** Begin Data section **

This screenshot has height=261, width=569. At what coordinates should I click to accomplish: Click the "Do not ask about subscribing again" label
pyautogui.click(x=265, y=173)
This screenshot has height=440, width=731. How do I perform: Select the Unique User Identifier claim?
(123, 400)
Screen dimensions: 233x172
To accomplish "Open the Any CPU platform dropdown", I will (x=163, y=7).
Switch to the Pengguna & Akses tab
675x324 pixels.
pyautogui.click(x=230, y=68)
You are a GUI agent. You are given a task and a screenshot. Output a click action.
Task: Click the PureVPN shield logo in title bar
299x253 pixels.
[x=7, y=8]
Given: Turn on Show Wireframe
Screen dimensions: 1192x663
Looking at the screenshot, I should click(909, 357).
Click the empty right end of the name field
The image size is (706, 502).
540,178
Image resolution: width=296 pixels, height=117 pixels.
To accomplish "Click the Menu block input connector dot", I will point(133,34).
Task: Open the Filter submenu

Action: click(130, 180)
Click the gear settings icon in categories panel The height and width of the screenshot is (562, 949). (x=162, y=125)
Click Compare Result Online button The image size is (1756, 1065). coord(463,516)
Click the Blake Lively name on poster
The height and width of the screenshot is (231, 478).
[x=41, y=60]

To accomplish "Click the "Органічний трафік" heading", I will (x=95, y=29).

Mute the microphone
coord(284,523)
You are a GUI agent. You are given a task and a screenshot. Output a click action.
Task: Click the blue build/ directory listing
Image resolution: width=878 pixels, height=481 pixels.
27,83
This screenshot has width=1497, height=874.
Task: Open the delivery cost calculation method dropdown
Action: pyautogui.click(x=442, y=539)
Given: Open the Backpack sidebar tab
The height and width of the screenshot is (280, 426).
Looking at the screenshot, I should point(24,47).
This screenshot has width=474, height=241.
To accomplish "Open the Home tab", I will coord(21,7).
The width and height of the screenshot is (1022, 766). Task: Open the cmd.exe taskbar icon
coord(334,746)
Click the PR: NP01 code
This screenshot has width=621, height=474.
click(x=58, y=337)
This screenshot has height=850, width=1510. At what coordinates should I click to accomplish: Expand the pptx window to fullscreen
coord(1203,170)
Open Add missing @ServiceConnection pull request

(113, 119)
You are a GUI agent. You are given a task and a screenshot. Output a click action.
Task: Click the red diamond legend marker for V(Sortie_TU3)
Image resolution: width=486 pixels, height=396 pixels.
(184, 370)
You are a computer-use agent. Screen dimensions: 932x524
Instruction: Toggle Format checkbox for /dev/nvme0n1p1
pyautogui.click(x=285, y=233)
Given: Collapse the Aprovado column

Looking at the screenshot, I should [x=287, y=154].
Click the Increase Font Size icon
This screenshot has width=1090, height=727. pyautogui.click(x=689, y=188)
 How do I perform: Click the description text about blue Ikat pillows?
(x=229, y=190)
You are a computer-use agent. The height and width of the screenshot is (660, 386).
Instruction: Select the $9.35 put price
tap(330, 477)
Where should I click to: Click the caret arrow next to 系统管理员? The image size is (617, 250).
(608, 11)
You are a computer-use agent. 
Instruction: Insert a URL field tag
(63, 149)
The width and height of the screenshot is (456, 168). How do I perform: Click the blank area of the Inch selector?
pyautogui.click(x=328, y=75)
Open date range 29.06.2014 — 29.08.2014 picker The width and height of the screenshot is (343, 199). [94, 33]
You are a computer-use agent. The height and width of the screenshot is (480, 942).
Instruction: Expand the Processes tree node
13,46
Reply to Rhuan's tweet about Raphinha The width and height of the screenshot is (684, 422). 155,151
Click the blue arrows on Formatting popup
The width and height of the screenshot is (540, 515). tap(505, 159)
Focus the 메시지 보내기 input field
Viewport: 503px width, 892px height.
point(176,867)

** End Data section **

Can you rewrite all of the entries above with every "GUI agent" renamed to "interface agent", keeping everything else the same?

This screenshot has height=261, width=569. At what coordinates should I click to accomplish: Click the "Do not ask about subscribing again" label
pyautogui.click(x=265, y=173)
This screenshot has height=440, width=731. How do I perform: Select the Unique User Identifier claim?
(123, 400)
Screen dimensions: 233x172
To accomplish "Open the Any CPU platform dropdown", I will (x=163, y=7).
Switch to the Pengguna & Akses tab
675x324 pixels.
pyautogui.click(x=230, y=68)
You are a interface agent. You are given a task and a screenshot. Output a click action.
Task: Click the PureVPN shield logo in title bar
299x253 pixels.
[x=7, y=8]
Given: Turn on Show Wireframe
Screen dimensions: 1192x663
Looking at the screenshot, I should click(909, 357).
Click the empty right end of the name field
The image size is (706, 502).
540,178
Image resolution: width=296 pixels, height=117 pixels.
To accomplish "Click the Menu block input connector dot", I will point(133,34).
Task: Open the Filter submenu

Action: click(130, 180)
Click the gear settings icon in categories panel The height and width of the screenshot is (562, 949). (x=162, y=125)
Click Compare Result Online button The image size is (1756, 1065). coord(463,516)
Click the Blake Lively name on poster
The height and width of the screenshot is (231, 478).
[x=41, y=60]

To accomplish "Click the "Органічний трафік" heading", I will (x=95, y=29).

Mute the microphone
coord(284,523)
You are a interface agent. You are given a task and a screenshot. Output a click action.
Task: Click the blue build/ directory listing
Image resolution: width=878 pixels, height=481 pixels.
27,83
This screenshot has width=1497, height=874.
Task: Open the delivery cost calculation method dropdown
Action: pyautogui.click(x=442, y=539)
Given: Open the Backpack sidebar tab
The height and width of the screenshot is (280, 426).
Looking at the screenshot, I should point(24,47).
This screenshot has width=474, height=241.
To accomplish "Open the Home tab", I will coord(21,7).
The width and height of the screenshot is (1022, 766). Task: Open the cmd.exe taskbar icon
coord(334,746)
Click the PR: NP01 code
This screenshot has width=621, height=474.
click(x=58, y=337)
This screenshot has height=850, width=1510. At what coordinates should I click to accomplish: Expand the pptx window to fullscreen
coord(1203,170)
Open Add missing @ServiceConnection pull request

(113, 119)
You are a interface agent. You are given a task and a screenshot. Output a click action.
Task: Click the red diamond legend marker for V(Sortie_TU3)
Image resolution: width=486 pixels, height=396 pixels.
(184, 370)
You are a computer-use agent. Screen dimensions: 932x524
Instruction: Toggle Format checkbox for /dev/nvme0n1p1
pyautogui.click(x=285, y=233)
Given: Collapse the Aprovado column

Looking at the screenshot, I should [x=287, y=154].
Click the Increase Font Size icon
This screenshot has width=1090, height=727. pyautogui.click(x=689, y=188)
 How do I perform: Click the description text about blue Ikat pillows?
(x=229, y=190)
You are a computer-use agent. The height and width of the screenshot is (660, 386).
Instruction: Select the $9.35 put price
tap(330, 477)
Where should I click to: Click the caret arrow next to 系统管理员? The image size is (617, 250).
(608, 11)
You are a computer-use agent. 
Instruction: Insert a URL field tag
(63, 149)
The width and height of the screenshot is (456, 168). How do I perform: Click the blank area of the Inch selector?
pyautogui.click(x=328, y=75)
Open date range 29.06.2014 — 29.08.2014 picker The width and height of the screenshot is (343, 199). [94, 33]
You are a computer-use agent. The height and width of the screenshot is (480, 942).
Instruction: Expand the Processes tree node
13,46
Reply to Rhuan's tweet about Raphinha The width and height of the screenshot is (684, 422). 155,151
Click the blue arrows on Formatting popup
The width and height of the screenshot is (540, 515). tap(505, 159)
Focus the 메시지 보내기 input field
Viewport: 503px width, 892px height.
point(176,867)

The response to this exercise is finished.